Who is Cancel Culture Discourse For?
My book about "Cancel Culture" discourse came out last November. In a talk in Frankfurt I got to reflect on developments since then.
[On Monday, I was asked to speak at an event at the University of Frankfurt, Germany. It was an event on discourse strategies and culture wars, and the other guest was the brilliant cultural and gender studies scholar Simon Strick, who has done impressive research on right-wing extremism, especially online. His book Rechte Gefühle is all about “digital fascism” and how what structures of affect it relies on. I very much recommend it. I wanted to share my own contribution to the discussion here, both because it allowed me to articulate some key themes of my book (which isn’t out in English yet), and because it allowed me to think through some implications of my book that have emerged since it was published in November of last year (and which will find their way into the English edition.]
My topic today is the discourse around cancel culture, which is also to say that my topic today isn’t the object “cancel culture”. This is because while what we talk about when we talk about cancel culture can be quite slippery, our ways of talking about cancel culture are not. Specifically, they (a) are pretty well established to the point of routine, (b) have a long and clearly documented history, (c) turn out to transfer far more easily from country to country and from discourse to discourse than the objects they putatively describe. The other thing they have in common: unlike attempts to “cancel” celebrities, they actually work – at least they work for certain audiences.

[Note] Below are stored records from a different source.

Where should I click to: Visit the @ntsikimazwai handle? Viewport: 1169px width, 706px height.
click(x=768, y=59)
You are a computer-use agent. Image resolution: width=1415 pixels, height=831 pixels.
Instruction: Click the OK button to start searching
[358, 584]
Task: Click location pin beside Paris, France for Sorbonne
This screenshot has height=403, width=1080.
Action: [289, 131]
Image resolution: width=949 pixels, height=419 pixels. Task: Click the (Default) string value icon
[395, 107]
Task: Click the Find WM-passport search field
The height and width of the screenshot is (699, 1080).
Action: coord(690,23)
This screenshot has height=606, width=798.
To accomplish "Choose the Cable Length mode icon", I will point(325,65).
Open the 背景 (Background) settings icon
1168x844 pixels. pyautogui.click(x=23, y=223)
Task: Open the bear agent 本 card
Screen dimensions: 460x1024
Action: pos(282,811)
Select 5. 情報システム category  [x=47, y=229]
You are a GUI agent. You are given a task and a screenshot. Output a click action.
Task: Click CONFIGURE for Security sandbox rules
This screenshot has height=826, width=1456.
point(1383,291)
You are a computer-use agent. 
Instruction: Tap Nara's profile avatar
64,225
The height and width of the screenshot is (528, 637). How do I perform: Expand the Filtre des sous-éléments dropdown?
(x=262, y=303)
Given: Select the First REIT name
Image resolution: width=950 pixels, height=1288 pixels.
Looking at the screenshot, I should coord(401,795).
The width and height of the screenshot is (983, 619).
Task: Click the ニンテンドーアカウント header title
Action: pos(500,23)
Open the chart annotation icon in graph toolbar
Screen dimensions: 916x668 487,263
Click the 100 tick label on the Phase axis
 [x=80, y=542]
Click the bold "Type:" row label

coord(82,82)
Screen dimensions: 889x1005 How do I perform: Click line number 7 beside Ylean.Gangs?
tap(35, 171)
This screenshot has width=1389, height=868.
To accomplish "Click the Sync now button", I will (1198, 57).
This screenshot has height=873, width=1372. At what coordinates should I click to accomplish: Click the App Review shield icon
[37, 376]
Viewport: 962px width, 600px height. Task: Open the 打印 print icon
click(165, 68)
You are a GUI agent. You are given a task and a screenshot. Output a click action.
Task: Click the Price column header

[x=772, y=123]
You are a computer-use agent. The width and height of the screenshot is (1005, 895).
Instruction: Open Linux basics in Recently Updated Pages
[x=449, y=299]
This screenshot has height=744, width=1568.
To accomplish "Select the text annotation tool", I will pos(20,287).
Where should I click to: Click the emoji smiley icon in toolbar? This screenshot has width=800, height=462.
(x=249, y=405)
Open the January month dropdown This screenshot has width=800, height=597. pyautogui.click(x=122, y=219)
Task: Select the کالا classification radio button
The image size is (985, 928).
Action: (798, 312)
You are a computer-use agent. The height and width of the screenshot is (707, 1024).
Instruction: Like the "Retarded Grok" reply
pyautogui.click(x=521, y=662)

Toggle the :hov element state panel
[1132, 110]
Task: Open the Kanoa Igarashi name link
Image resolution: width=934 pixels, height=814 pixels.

In my introductory remarks today, I want to characterize this discourse as follows: for those readers/writers/audiences for whom this discourse “works”, the fear of cancel culture is capable of dissolving certain democratic antinomies—temporarily and in a purely aesthetic way. It does this by time and again hovering between two poles that are actually incompatible, but due to the construction of its opposite — a “culture” so diffuse and internally contradictory that only few would affirmatively identify with it — it manages to lay claim to both poles at once.